Du sur-travail à la procrastination : les deux visages du syndrome de l’imposture
- 23 févr.
- 3 min de lecture
Le syndrome de l’imposture ne se manifeste pas uniquement par le doute ou le sentiment d’illégitimité.Il influence aussi profondément les comportements, notamment la manière de travailler, de s’engager… ou d’éviter.
Deux réactions opposées, mais issues d’une même peur, sont particulièrement fréquentes :
le sur-travail excessif,
la procrastination chronique.
Ces deux stratégies sont souvent mal comprises, alors qu’elles constituent des tentatives inconscientes de se protéger du sentiment d’incompétence.

Le perfectionnisme : un terrain fertile pour le syndrome de l’imposture
Chez de nombreuses personnes, le syndrome de l’imposture est étroitement lié au perfectionnisme.
Le raisonnement intérieur est souvent le suivant :
« Si je fais tout parfaitement, personne ne verra mes failles »
« Je dois en faire plus que les autres pour mériter ma place »
« L’erreur n’est pas permise »
Ce perfectionnisme n’est pas un trait de caractère anodin :il devient une stratégie de survie face à la peur d’être démasqué·e.
Le sur-travail : prouver sa valeur en permanence
Le premier visage du syndrome de l’imposture est le sur-travail.
La personne concernée :
travaille plus que nécessaire,
a du mal à s’arrêter,
accepte trop de responsabilités,
culpabilise au repos,
confond performance et valeur personnelle.
Le sur-travail devient un moyen de calmer temporairement l’angoisse :👉 « Tant que je produis, je suis légitime ».
Mais à long terme, cette stratégie mène souvent à :
l’épuisement physique,
la fatigue nerveuse,
le burn-out,
une perte de plaisir durable.
Le corps finit par payer le prix de cette sur-adaptation.
La procrastination : éviter le risque d’échec
À l’opposé, le syndrome de l’imposture peut aussi conduire à la procrastination.

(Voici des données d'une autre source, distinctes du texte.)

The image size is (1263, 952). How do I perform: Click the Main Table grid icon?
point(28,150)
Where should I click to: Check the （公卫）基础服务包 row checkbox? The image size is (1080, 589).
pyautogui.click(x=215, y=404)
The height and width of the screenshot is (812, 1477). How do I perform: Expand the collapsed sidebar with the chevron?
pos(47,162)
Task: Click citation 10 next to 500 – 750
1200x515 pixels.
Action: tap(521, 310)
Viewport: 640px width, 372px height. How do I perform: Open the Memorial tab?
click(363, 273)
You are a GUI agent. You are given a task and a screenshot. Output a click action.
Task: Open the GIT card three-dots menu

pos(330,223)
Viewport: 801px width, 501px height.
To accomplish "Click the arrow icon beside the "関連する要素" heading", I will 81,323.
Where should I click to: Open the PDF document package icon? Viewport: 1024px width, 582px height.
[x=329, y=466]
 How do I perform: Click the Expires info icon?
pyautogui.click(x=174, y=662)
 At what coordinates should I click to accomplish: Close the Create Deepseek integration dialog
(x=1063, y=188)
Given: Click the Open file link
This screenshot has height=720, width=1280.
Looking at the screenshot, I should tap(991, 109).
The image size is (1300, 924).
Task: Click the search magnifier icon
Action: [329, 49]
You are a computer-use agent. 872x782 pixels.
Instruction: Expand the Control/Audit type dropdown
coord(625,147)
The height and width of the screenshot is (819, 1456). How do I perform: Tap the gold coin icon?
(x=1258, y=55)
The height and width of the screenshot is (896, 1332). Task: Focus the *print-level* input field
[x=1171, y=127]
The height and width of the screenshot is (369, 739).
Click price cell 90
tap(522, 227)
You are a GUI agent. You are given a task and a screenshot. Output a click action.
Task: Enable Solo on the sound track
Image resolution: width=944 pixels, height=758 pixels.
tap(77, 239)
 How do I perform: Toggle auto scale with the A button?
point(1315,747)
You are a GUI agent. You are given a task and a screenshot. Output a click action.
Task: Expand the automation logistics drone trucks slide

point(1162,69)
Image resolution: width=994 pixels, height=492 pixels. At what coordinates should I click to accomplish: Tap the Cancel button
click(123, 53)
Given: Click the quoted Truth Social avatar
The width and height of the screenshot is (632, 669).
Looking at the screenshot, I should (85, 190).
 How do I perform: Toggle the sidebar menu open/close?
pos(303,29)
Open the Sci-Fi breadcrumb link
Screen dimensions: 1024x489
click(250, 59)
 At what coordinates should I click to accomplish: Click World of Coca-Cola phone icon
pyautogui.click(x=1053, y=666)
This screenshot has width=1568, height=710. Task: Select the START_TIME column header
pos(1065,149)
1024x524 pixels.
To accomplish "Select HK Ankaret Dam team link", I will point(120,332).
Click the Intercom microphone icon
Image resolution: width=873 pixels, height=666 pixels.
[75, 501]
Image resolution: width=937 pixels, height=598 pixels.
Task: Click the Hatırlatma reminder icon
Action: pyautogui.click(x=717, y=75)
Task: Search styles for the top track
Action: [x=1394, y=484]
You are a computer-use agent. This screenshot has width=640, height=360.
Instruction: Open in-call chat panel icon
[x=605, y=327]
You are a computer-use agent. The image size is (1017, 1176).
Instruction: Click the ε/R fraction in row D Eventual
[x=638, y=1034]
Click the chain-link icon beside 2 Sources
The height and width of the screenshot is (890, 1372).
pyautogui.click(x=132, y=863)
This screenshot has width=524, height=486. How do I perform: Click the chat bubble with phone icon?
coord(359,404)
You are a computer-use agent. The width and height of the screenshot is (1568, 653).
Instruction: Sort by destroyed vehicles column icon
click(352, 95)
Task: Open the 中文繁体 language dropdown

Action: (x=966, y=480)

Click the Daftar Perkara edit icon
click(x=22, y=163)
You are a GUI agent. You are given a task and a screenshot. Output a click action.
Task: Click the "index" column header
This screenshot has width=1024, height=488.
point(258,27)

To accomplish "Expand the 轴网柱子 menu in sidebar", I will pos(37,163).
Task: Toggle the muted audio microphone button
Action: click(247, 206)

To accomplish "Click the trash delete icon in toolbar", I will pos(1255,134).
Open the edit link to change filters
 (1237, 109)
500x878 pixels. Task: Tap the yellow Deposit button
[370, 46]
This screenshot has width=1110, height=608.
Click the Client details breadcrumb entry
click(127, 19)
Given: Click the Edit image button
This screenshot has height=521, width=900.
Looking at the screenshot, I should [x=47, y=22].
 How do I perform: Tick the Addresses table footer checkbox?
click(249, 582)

Contrairement aux idées reçues, procrastiner n’est pas un manque de volonté.C’est souvent une stratégie d’évitement.
La personne repousse :
les tâches importantes,
les projets visibles,
les prises de décision engageantes.
Pourquoi ? Parce que commencer, c’est risquer :
l’erreur,
le jugement,
la confirmation de ses doutes internes.
👉 Tant que l’action n’est pas lancée, l’échec reste hypothétique.
Deux stratégies opposées, une même peur
Sur-travail et procrastination sont donc deux réponses différentes à une même problématique :la peur de ne pas être à la hauteur.
Dans les deux cas, le syndrome de l’imposture alimente :
une pression intérieure constante,
un rapport conflictuel à l’action,
une fatigue mentale chronique.
Et paradoxalement, ces stratégies renforcent le doute au lieu de le réduire.
Les croyances fausses au cœur du syndrome de l’imposture
Derrière ces comportements se cachent souvent des croyances anciennes, construites dès l’enfance :
« Je dois faire plus que les autres pour mériter »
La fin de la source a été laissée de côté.